Items from a data source
──────

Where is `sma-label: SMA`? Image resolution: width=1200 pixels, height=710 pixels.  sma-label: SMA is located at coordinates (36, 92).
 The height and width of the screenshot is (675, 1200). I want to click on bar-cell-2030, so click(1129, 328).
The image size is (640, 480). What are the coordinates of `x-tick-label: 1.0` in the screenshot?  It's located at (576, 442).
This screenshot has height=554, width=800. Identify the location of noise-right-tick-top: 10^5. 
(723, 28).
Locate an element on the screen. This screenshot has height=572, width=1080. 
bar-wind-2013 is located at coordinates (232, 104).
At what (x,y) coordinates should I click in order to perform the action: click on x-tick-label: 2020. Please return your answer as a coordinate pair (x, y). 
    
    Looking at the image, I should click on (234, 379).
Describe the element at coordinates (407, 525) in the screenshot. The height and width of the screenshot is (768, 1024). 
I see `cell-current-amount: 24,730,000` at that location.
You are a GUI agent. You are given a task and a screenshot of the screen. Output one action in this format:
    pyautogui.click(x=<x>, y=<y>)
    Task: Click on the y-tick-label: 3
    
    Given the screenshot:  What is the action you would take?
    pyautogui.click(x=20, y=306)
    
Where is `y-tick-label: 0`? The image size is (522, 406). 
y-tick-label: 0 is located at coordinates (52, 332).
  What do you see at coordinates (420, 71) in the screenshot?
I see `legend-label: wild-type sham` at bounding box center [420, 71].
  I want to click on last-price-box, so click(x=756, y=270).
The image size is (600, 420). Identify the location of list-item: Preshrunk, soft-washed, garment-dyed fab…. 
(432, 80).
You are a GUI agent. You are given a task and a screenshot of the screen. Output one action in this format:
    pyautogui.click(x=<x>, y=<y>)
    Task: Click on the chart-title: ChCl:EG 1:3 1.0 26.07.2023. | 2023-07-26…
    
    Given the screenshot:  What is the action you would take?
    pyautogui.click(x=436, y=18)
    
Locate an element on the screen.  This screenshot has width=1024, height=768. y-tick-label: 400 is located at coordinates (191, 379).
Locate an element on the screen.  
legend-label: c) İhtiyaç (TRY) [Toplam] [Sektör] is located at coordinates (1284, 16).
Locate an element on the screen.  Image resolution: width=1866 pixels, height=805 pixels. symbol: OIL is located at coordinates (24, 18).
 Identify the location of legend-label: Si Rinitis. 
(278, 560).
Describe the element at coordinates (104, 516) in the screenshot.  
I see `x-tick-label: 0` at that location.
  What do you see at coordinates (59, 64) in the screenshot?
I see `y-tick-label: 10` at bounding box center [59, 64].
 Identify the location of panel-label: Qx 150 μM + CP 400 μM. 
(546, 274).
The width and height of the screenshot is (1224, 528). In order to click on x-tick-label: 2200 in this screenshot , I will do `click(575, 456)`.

──────

Rewrite the data above, changing each "Identify the location of" to "Find the position of" and keeping every other line and character as it is.

* Task result:
Where is `sma-label: SMA`? Image resolution: width=1200 pixels, height=710 pixels.  sma-label: SMA is located at coordinates (36, 92).
 The height and width of the screenshot is (675, 1200). I want to click on bar-cell-2030, so click(1129, 328).
The image size is (640, 480). What are the coordinates of `x-tick-label: 1.0` in the screenshot?  It's located at (576, 442).
This screenshot has height=554, width=800. Find the position of noise-right-tick-top: 10^5. 
(723, 28).
Locate an element on the screen. This screenshot has height=572, width=1080. 
bar-wind-2013 is located at coordinates (232, 104).
At what (x,y) coordinates should I click in order to perform the action: click on x-tick-label: 2020. Please return your answer as a coordinate pair (x, y). 
    
    Looking at the image, I should click on (234, 379).
Describe the element at coordinates (407, 525) in the screenshot. The height and width of the screenshot is (768, 1024). 
I see `cell-current-amount: 24,730,000` at that location.
You are a GUI agent. You are given a task and a screenshot of the screen. Output one action in this format:
    pyautogui.click(x=<x>, y=<y>)
    Task: Click on the y-tick-label: 3
    
    Given the screenshot:  What is the action you would take?
    pyautogui.click(x=20, y=306)
    
Where is `y-tick-label: 0`? The image size is (522, 406). 
y-tick-label: 0 is located at coordinates (52, 332).
  What do you see at coordinates (420, 71) in the screenshot?
I see `legend-label: wild-type sham` at bounding box center [420, 71].
  I want to click on last-price-box, so click(x=756, y=270).
The image size is (600, 420). Find the position of list-item: Preshrunk, soft-washed, garment-dyed fab…. 
(432, 80).
You are a GUI agent. You are given a task and a screenshot of the screen. Output one action in this format:
    pyautogui.click(x=<x>, y=<y>)
    Task: Click on the chart-title: ChCl:EG 1:3 1.0 26.07.2023. | 2023-07-26…
    
    Given the screenshot:  What is the action you would take?
    pyautogui.click(x=436, y=18)
    
Locate an element on the screen.  This screenshot has width=1024, height=768. y-tick-label: 400 is located at coordinates (191, 379).
Locate an element on the screen.  
legend-label: c) İhtiyaç (TRY) [Toplam] [Sektör] is located at coordinates (1284, 16).
Locate an element on the screen.  Image resolution: width=1866 pixels, height=805 pixels. symbol: OIL is located at coordinates (24, 18).
 Find the position of legend-label: Si Rinitis. 
(278, 560).
Describe the element at coordinates (104, 516) in the screenshot.  
I see `x-tick-label: 0` at that location.
  What do you see at coordinates (59, 64) in the screenshot?
I see `y-tick-label: 10` at bounding box center [59, 64].
 Find the position of panel-label: Qx 150 μM + CP 400 μM. 
(546, 274).
The width and height of the screenshot is (1224, 528). In order to click on x-tick-label: 2200 in this screenshot , I will do `click(575, 456)`.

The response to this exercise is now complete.